Hoy, antes de sentarme a escribir esto, visité la enfermería de la escuela primaria de mis hijas para dejar la receta de una medicina. Me atendieron un médico de origen africano y una enfermera blanca con acento del sur de Estados Unidos.

Los padres de los mejores amigos de mis hijos nacieron en India; en Cabo Verde, Brasil; La Unión, El Salvador; en México, pero también en Virginia o en Carolina del Norte. En sus idas y venidas diarias el racismo no es algo que haya ocupado la lista de sus preocupaciones cotidianas. Hasta ahora.

No es que el racismo no exista aquí, es una enfermedad latente en toda la Unión Americana, sobre todo en los estados del sur, donde hace menos de 200 años los esclavos negros eran aún motor indispensable de la economía. Pero en lugares como el condado de Montgomery, hogar de gigantescas comunidades migrantes, entre las que ocupa un lugar muy importante la centroamericana, hablar español, comer falafel a diario o aderezar el pavo de Thanksgiving con achiote y relajo es común, y el racismo es un mal mucho más sutil. Aquí, el racismo es sobre todo económico. Hasta ahora.

El jueves 10 de noviembre pasado, dos días después de la elección de Trump, me llegó una carta de la escuela de mis hijas en la que la directora comunicaba que ese día, a media mañana, un niño de tercer grado leyó ofensas raciales escritas en un baño para varones. Luego, un padre de familia afroamericano que es mi vecino me contó que había ido a varias de las reuniones organizadas por la escuela para tratar el incidente; ahí le contaron lo que decía el letrero del baño: “Maten, maten, maten a los negros”.

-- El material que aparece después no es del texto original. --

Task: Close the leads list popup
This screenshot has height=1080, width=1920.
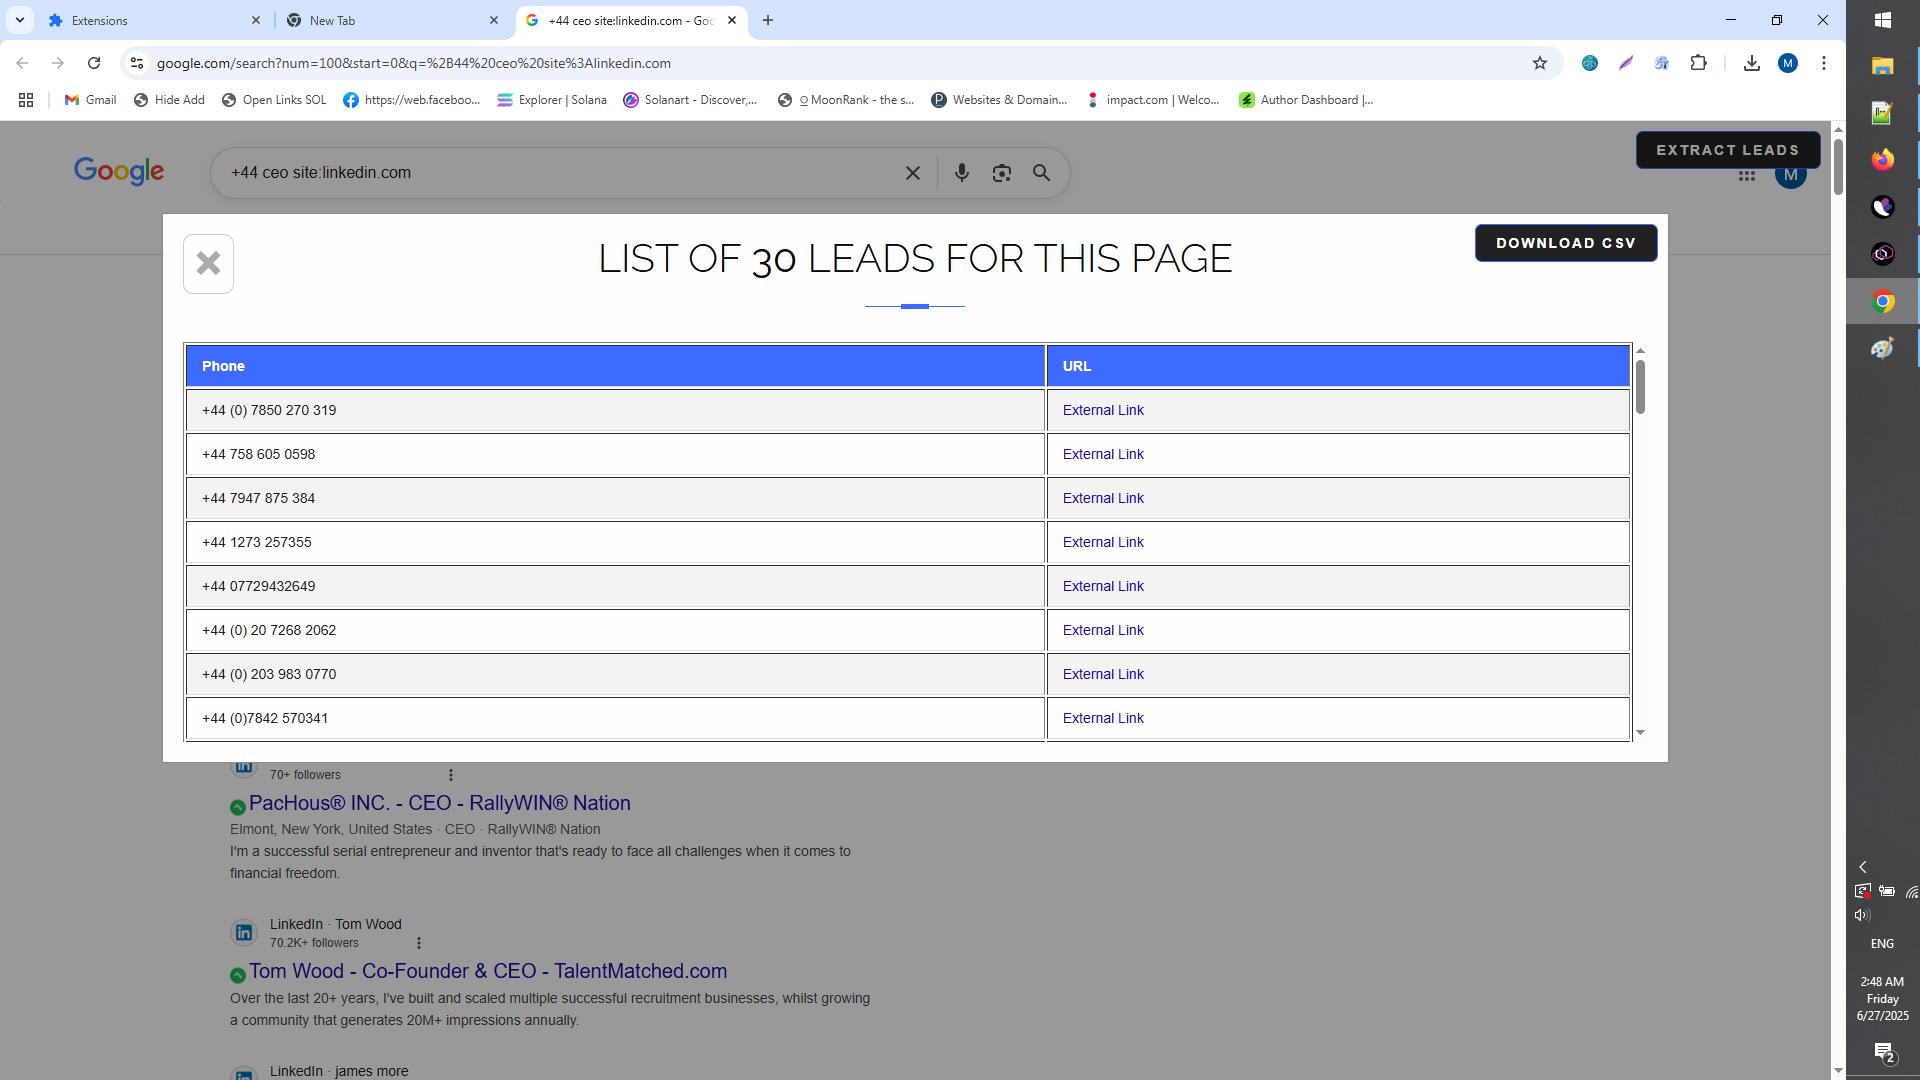Action: point(208,264)
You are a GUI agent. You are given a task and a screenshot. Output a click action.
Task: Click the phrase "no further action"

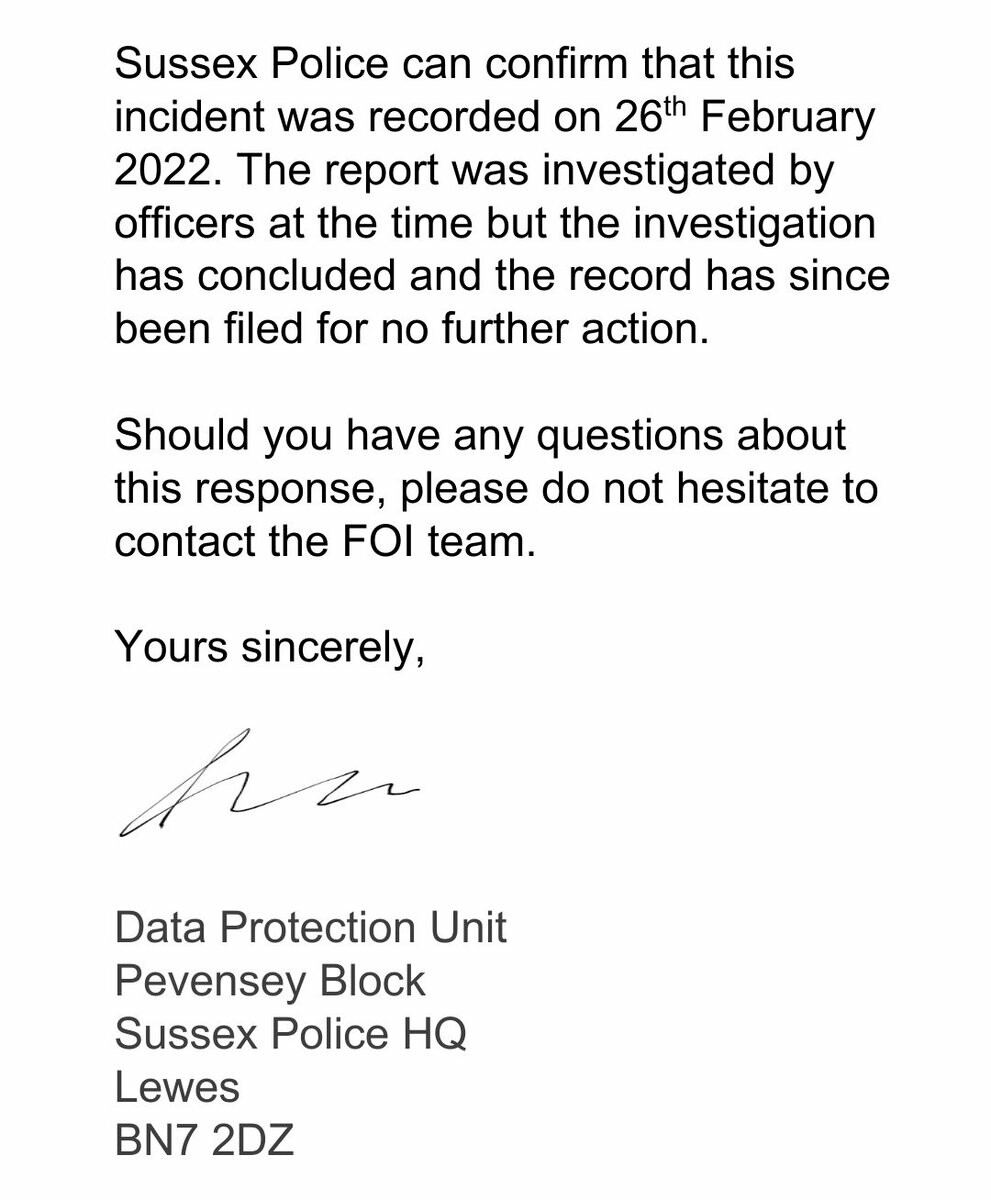coord(543,329)
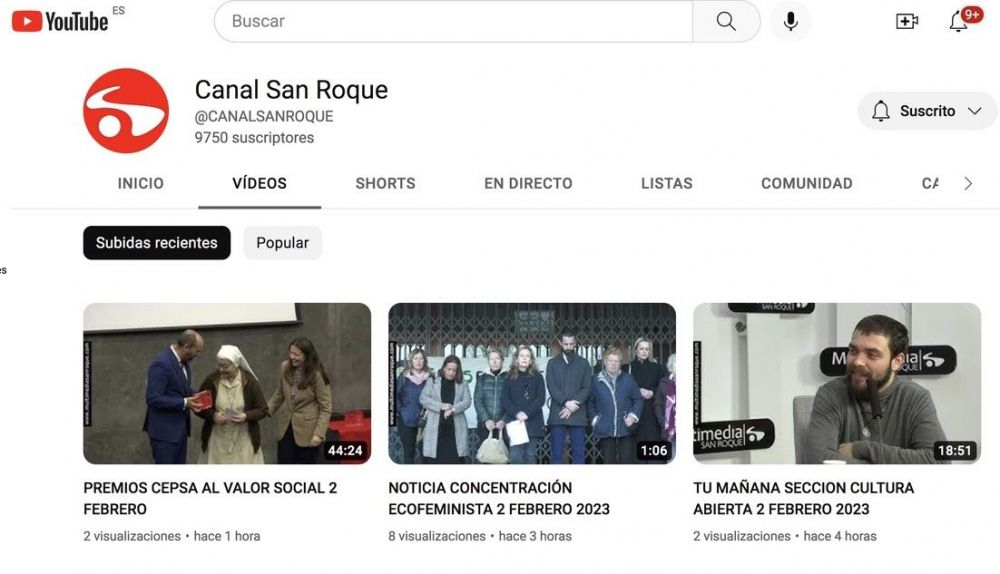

Eso no pasaba en Silver Spring. Pasó el jueves 10 de noviembre. La buena noticia es que las instituciones del gobierno local (además de la escuela, la policía y el departamento de salud y recursos humanos) se han asegurado de que los padres y los niños sintamos que todo esto no es normal, que es algo intolerable.

La mala noticia es que ya hay energúmenos, aun niños, que entienden que ahora sí está bien escribir esas cosas. Todo es achacable –y en esto no valen discursitos pusilánimes– al odio racial sobre el que navegó la campaña del presidente electo, el señor Trump.

Dice Calle 13: “Si aquí trabajo, aquí tengo mi casa”. Esta es, por hoy, mi casa y la de mi familia, y la de mis vecinos africanos, y la de don Armando, el conserje salvadoreño con quien habló todos los días de fútbol, y la de la enfermera del sur profundo. Y en mi casa son bienvenidos todos los colores de piel aunque eso ya no esté tan claro para los abanderados del racismo que habitan Trumplandia y están por mudarse a la Casa Blanca.